There is no such thing as a typical large deviation. Conditional on having a ‘large’ move, the magnitude of such a move is not defined, especially under serious fat tails (the power law tails class). This is associated with the catastrophe principle…In the Gaussian world, the expectation of a movement, conditional that the movement exceeds 4 standard deviations, is about 4 standard deviations. For a power law it will be a multiple of that.”

Option risks are never mitigated by dynamic hedging. This might be technical for non-finance people but the entire basis of finance rests on the possibility and necessity of dynamic hedging, both of which will be shown to be erroneous.”

What are serious fat tails (Pareto tails)?

“The Pareto Law… is simply defined as: say a is a random variable. For x sufficently large, the probability of exceeding 2x divided by the probability of exceeding x is no different from the probability of exceeding 4x divided by the probability of exceeding 2x, and so forth. This property is called ‘scalability’…So if we have a Pareto (or Pareto-style) distribution, the ratio of people with $ 16 million compared to $ 8 million is the same as the ratio of people with $ 2 million and $ 1 million.”

“Although this distribution often has no mean and no standard deviation we can still understand it –in fact we can understand it much better than we do with more standard statistical distributions. But because it has no mean we have to ditch the statistical textbooks and do something more solid, more rigorous, even if it seems less mathematical.”
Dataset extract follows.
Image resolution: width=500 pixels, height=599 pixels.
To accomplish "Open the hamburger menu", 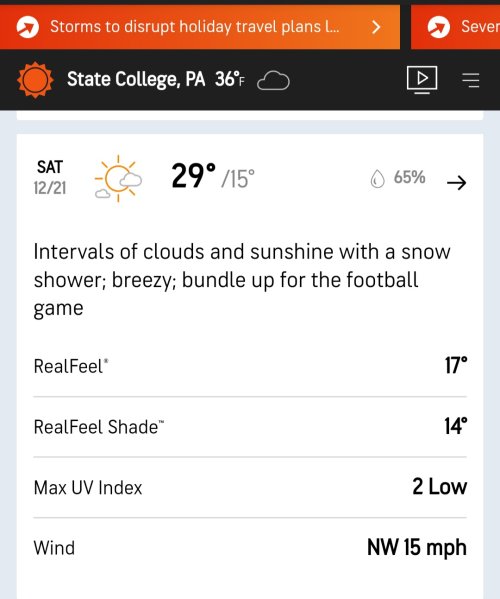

“A Pareto distribution has no higher moments: moments either do not exist or become statistically more and more unstable… If we do not know anything about the fourth moment, we know nothing about the stability of the second moment. It means we are not in a class of distribution that allows us to work with the variance, even if it exists. This is finance. For silver futures, in 46 years 94 per cent of the kurtosis came from one observation. We cannot use standard statistical methods with financial data. “

How to work with fat tails?

“While there is a lot of uncertainty and opacity about the world, and an incompleteness of information and understanding, there is little, if any, uncertainty about what actions should be taken based on such aincompleteness, in any given situation… Our grandmothers understand fat tails. These are not so scary; we figured out how to survive by making rational decisions based on deep statistical properties.”

“We do not know the variance. But we can work very easily with Pareto distributions. They give us less information, but nevertheless, it is more rigorous if the data are uncapped or if there are any open variables.”

“The trick is to estimate the distribution and then derive the mean. This is called plug-in estimation… Once we have figured out the distribution, we can estimate the statistical mean. This works much better than observing the sample mean. For a [one-tailed] Pareto distribution, for instance, 98% of observations are below the mean. There is a bias in the mean. But once we know we have a Pareto distribution, we should ignore the sample mean and look elsewhere.”